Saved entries
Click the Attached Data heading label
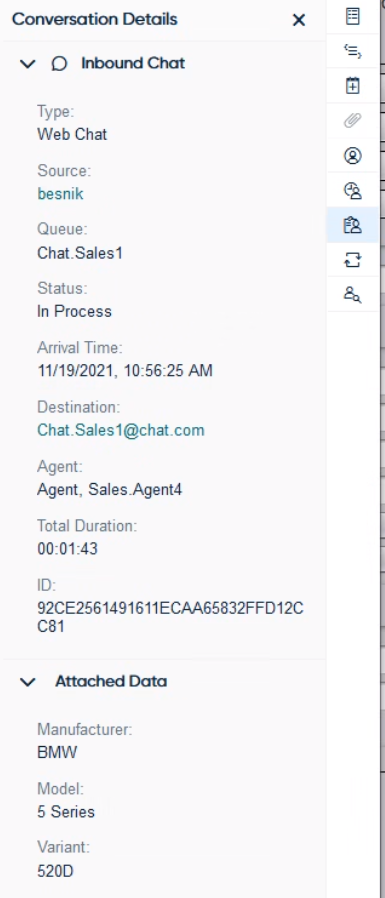Image resolution: width=385 pixels, height=898 pixels. coord(111,682)
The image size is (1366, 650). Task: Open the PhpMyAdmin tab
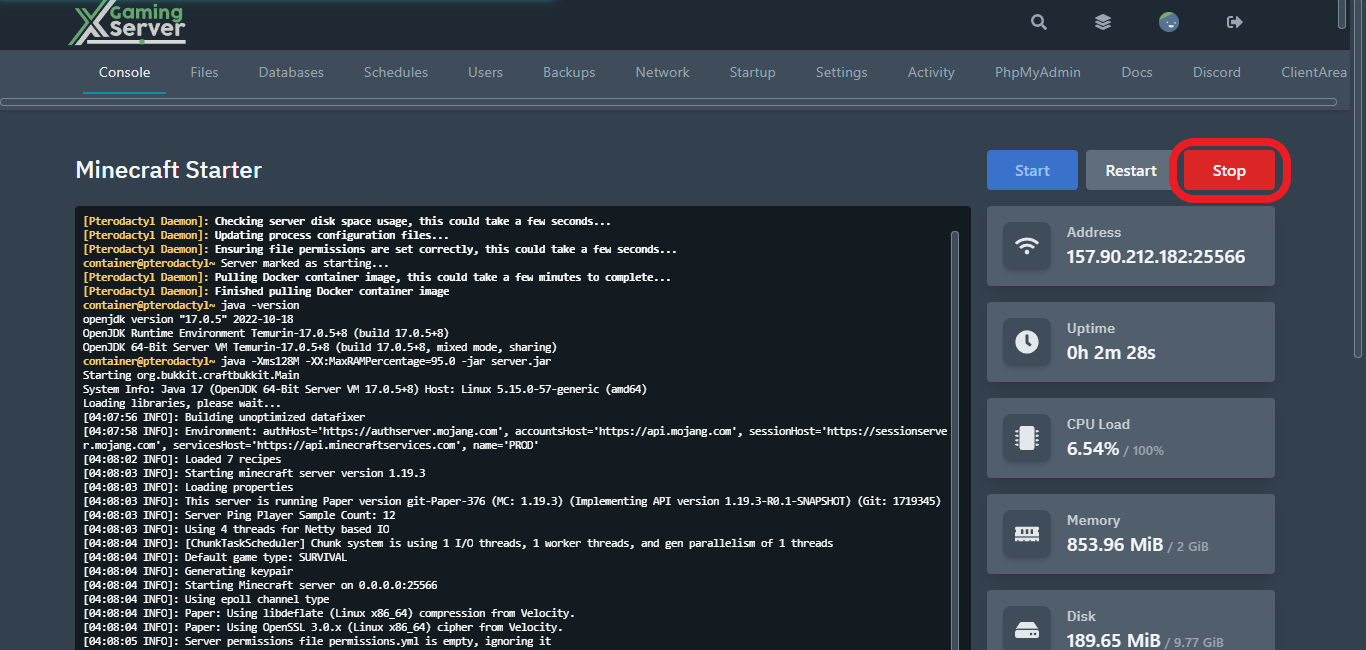pos(1037,72)
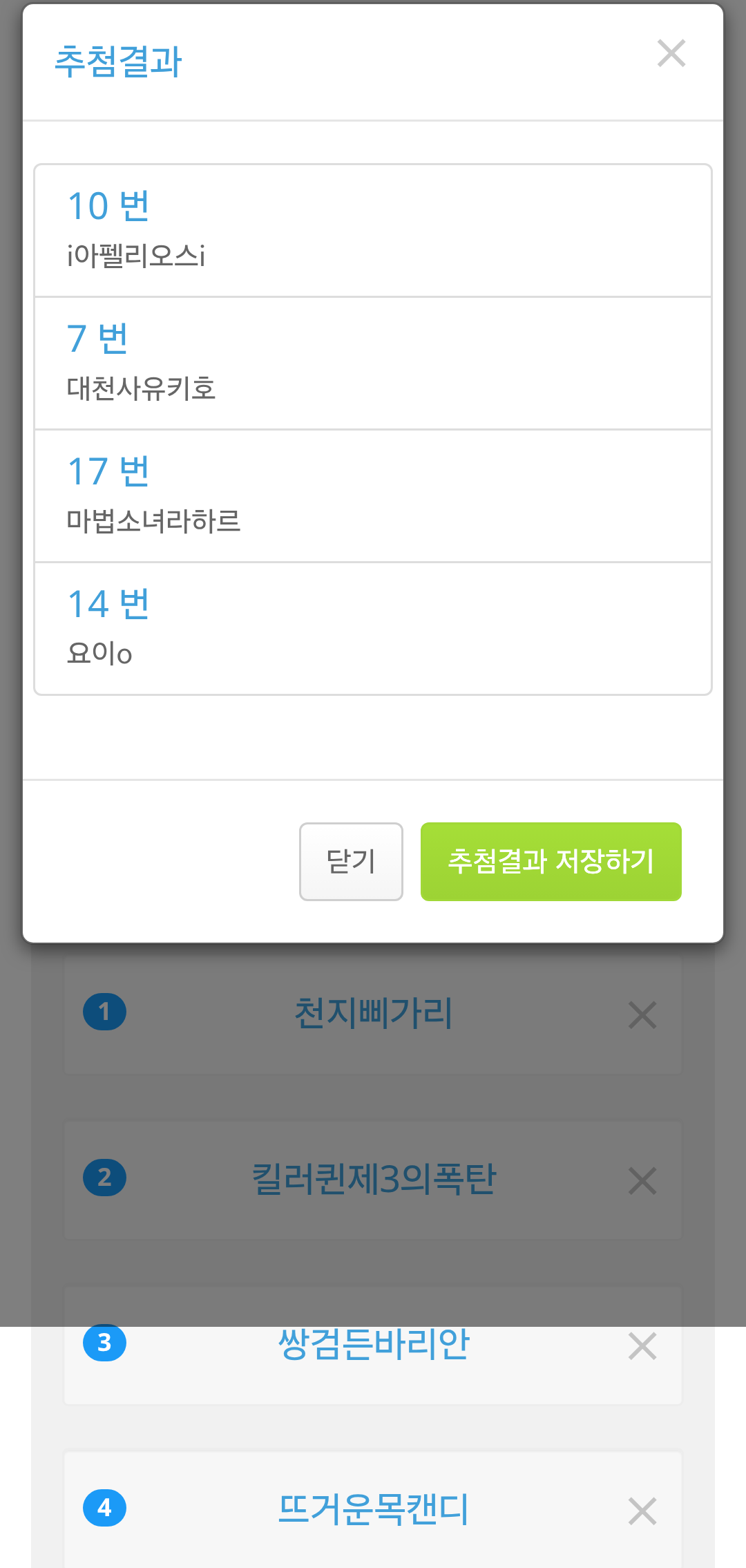Select the 17 번 마법소녀라하르 result
The image size is (746, 1568).
373,496
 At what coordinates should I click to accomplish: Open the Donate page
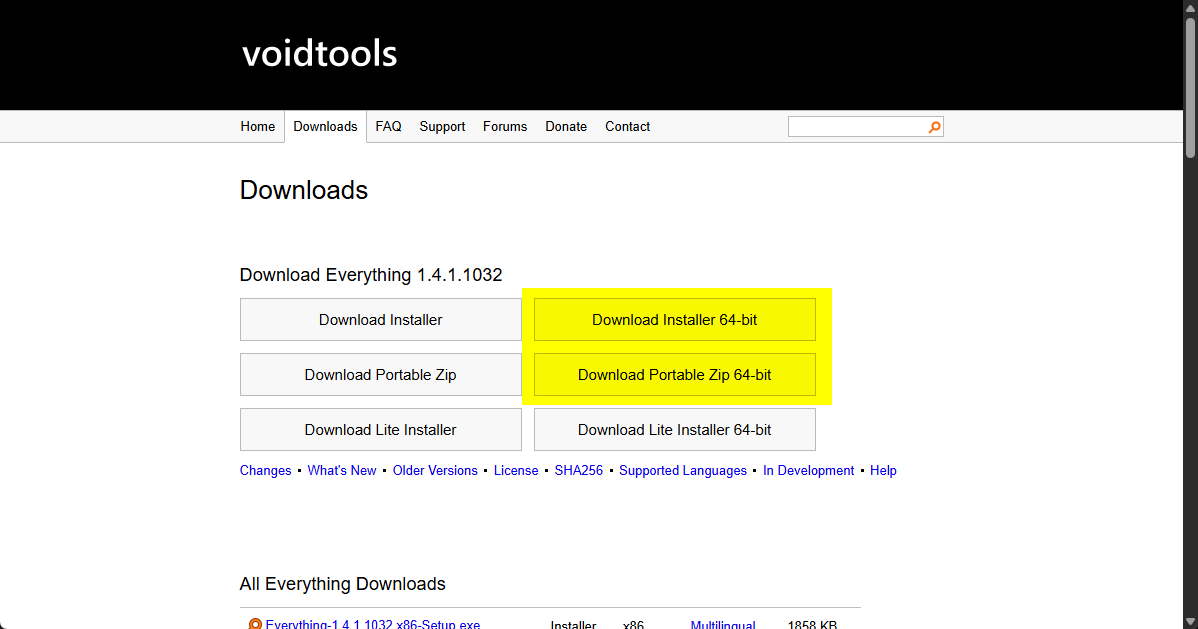[x=565, y=127]
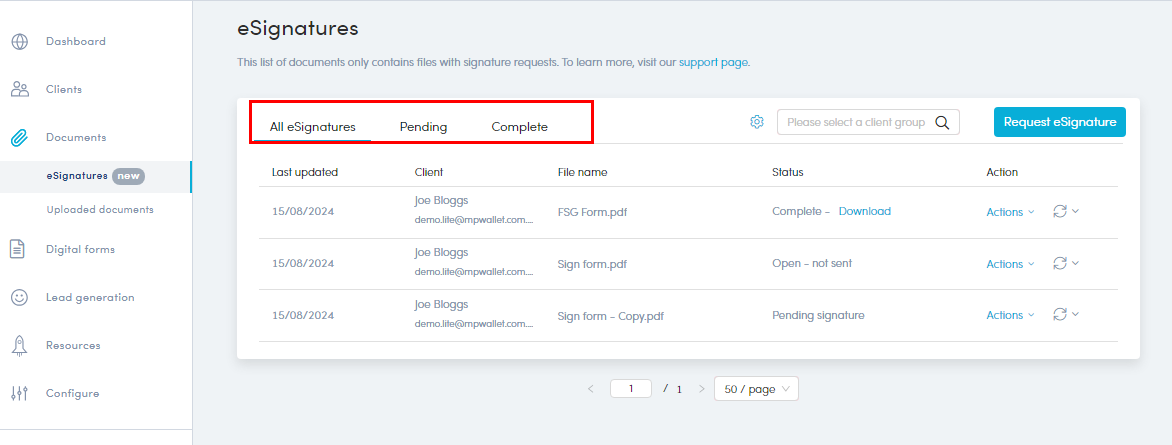Click the page number input box
This screenshot has height=445, width=1172.
pos(630,389)
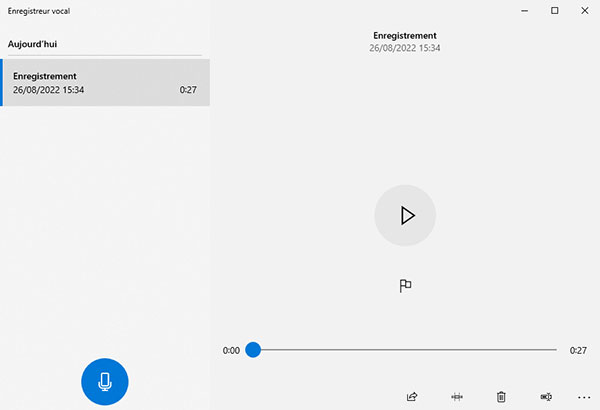Click the Enregistrement title above the player
Viewport: 600px width, 410px height.
point(405,35)
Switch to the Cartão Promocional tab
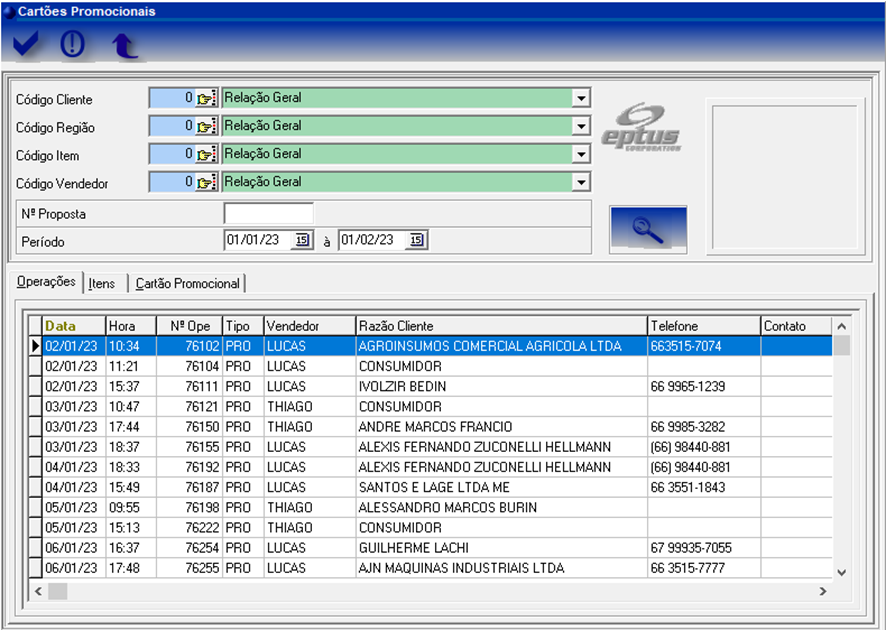Viewport: 886px width, 630px height. pos(188,284)
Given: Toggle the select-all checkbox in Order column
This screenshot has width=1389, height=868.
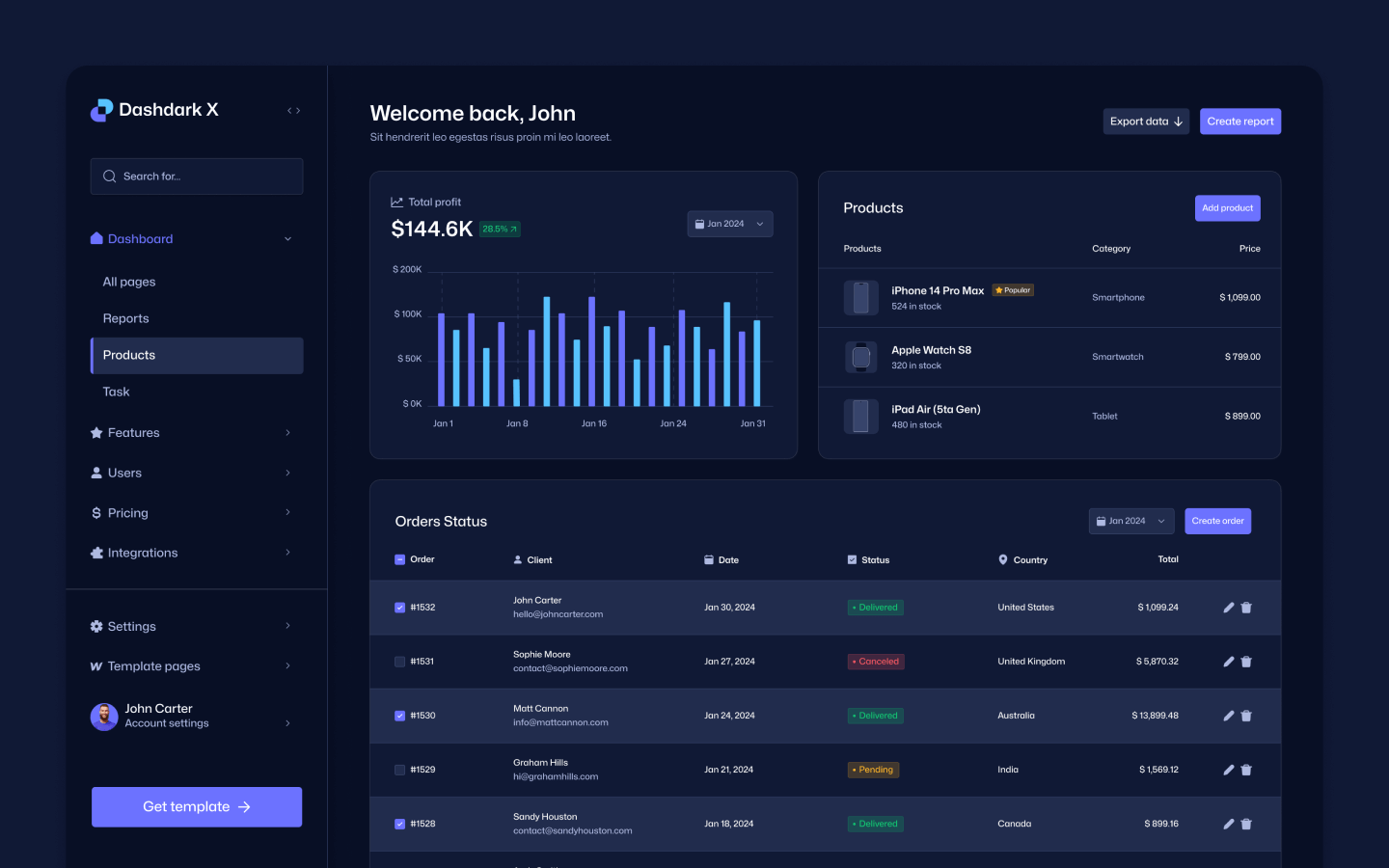Looking at the screenshot, I should pyautogui.click(x=398, y=559).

### Requirement
Transcribe every line from the one with "Given: Toggle the" to the last line of the records above, exactly, excluding pictures.

### Exercise result
Given: Toggle the select-all checkbox in Order column
This screenshot has width=1389, height=868.
Looking at the screenshot, I should pyautogui.click(x=398, y=559).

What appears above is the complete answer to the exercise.